Samsung Galaxy Back-door - wfn
http://redmine.replicant.us/projects/replicant/wiki/SamsungGalaxyBackdoor
======
flyinglizard
My understanding is that there's simply filesystem access for the modem,
through some Samsung supplied kernel driver. Replicant implies Samsung may
have _another_ backdoor in the modem itself, allowing to remotely issue
commands accessing the phone's filesystem. That is pure speculation and FUD.

"Samsung Galaxy devices running proprietary Android versions come with a back-
door that provides remote access to the data stored on the device. In
particular, the proprietary software that is in charge of handling the
communications with the modem, using the Samsung IPC protocol, implements a
class of requests known as RFS commands, that allows the modem to perform
remote I/O operations on the phone's storage. As the modem is running
proprietary software, _it is likely that it offers over-the-air remote
control_ , that could then be used to issue the incriminated RFS messages and
access the phone's file system."

Nothing substantiated there, just speculation.

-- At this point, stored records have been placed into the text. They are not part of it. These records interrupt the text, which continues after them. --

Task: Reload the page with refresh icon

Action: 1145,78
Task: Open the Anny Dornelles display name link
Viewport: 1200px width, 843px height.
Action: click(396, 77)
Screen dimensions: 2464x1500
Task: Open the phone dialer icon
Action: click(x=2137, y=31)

Edit: This is not even interesting, and I'll explain why: normally, any
component that has a kernel driver can already access all your data. The
network interface in your PC can already do just the same - it has some
proprietary firmware running on it, as well as a privileged OS driver that can
see anything the system does; and it's connected to the internet.

Most likely, Samsung placed the driver there for providing a convenient
storage area for the modem's firmware, in case it requires one (for logging,
updating or whatever).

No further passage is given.